Other similar extension points exist, see Microsoft.Common.targets.
<Target Name="BeforeBuild">
</Target>
<Target Name="AfterBuild">
</Target>
-->
</Project>
The next step you'll need to take is to provide a solution level NuGet configuration file in which you'll indicate where the packages need to be 'installed' and what the URL of the package repository is. In our case the solution directory structure looks like:
(D) root
(D) build
(D) packages
(D) source
(D) .nuget
NuGet.config
NuGet.exe
NuGet.targets
(D) MyCoolProject
MyCoolProject.csproj
MyCoolProject.sln
(D) templates
NuGet.Config
Where (D) indicates a directory.
The NuGet.config file contains the following configuration settings.

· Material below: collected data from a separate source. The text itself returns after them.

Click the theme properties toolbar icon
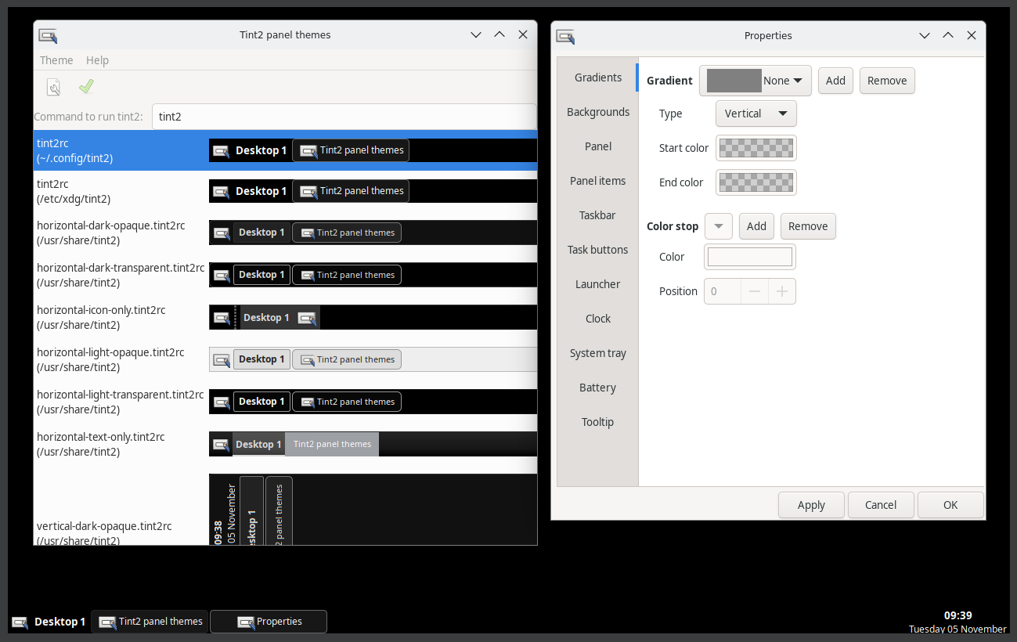 pos(53,87)
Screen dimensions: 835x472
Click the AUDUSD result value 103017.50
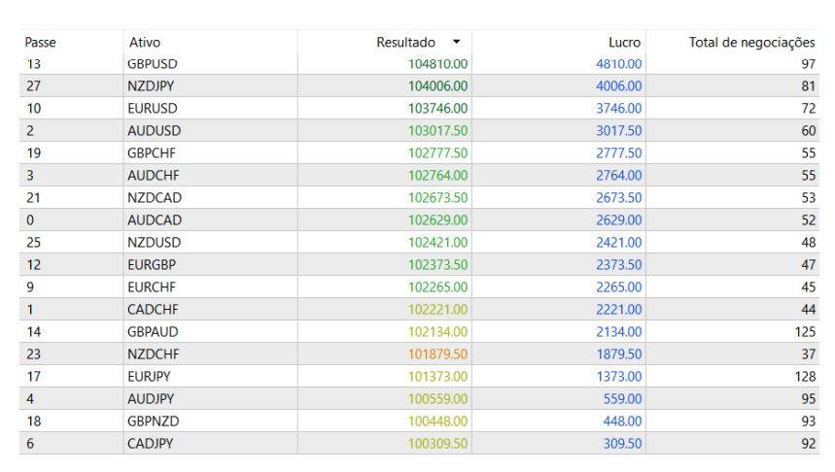click(437, 130)
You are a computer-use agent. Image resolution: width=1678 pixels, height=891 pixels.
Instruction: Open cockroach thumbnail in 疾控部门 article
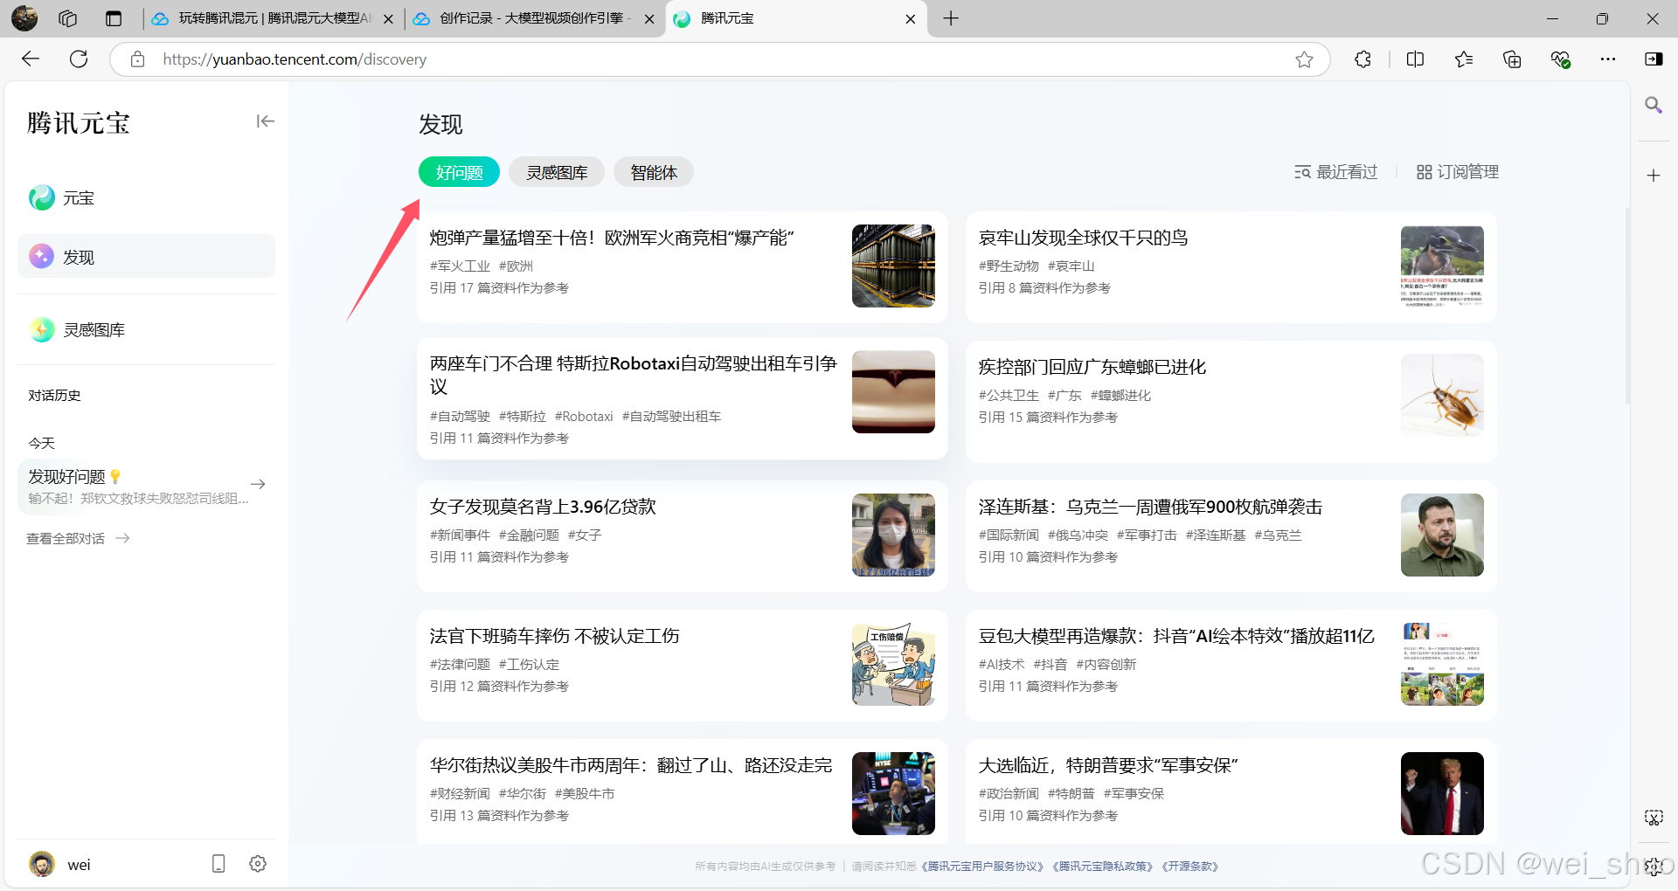pos(1441,395)
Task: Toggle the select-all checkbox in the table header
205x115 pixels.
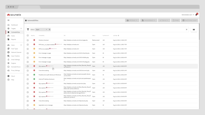Action: click(x=28, y=35)
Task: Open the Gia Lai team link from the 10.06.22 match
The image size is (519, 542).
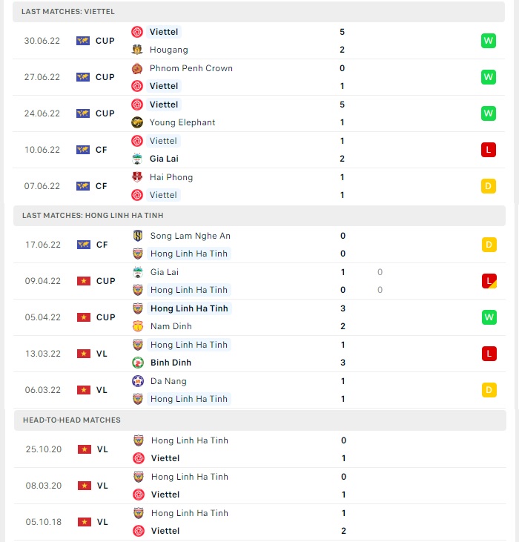Action: coord(164,159)
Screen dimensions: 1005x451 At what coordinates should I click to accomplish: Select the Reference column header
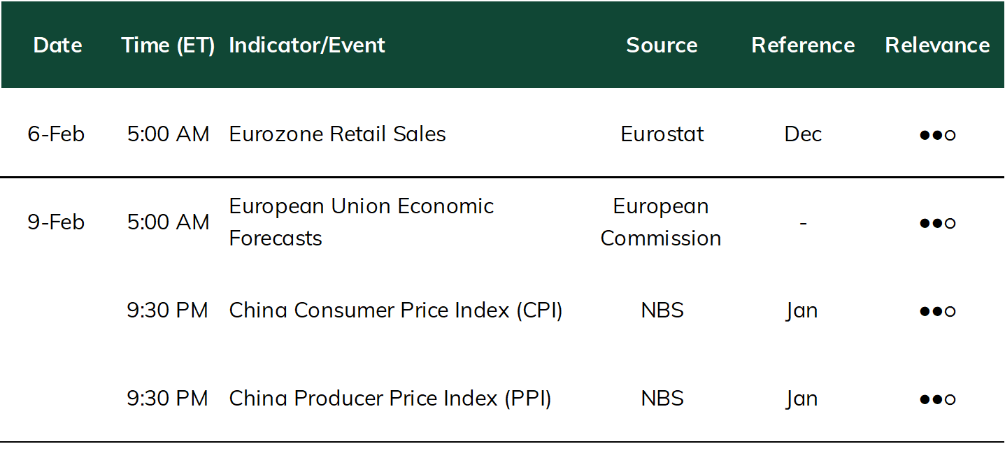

<?xml version="1.0" encoding="utf-8"?>
<configuration>
<packageRestore>
<add key="enabled" value="True" />
</packageRestore>
<config>
<add key="repositorypath" value="packages" />
</config>
<packageSources>
<add key="OurPackageServer" value="PACKAGE_SERVER_ADDRESS" />
</packageSources>
<activePackageSource>
<add key="All" value="(Aggregate source)" />
</activePackageSource>
</configuration>
This configuration file indicates that package restore is enabled, that the repository path (where the packages are placed) is the packages directory and which package sources are active.
By placing a NuGet.config file in the root directory we can use the hierarchical configuration option with NuGet. This allows the individual solutions to override computer specific configurations. The other benefit is that this way we don't need to have NuGet installed on the build server (because the executable and the configurations are in the repository).
With this setup developers can build the solution from Visual Studio. The build should work fine on developers machines even if they don't have NuGet installed. Note however that they won't be able to add packages to a project without having NuGet installed in visual studio.
On the build server you can simply use MsBuild to build the solution which will automatically download the packages from your package repository. Visual Studio is not required to be installed on the build machine for that (just the .NET framework of your choice).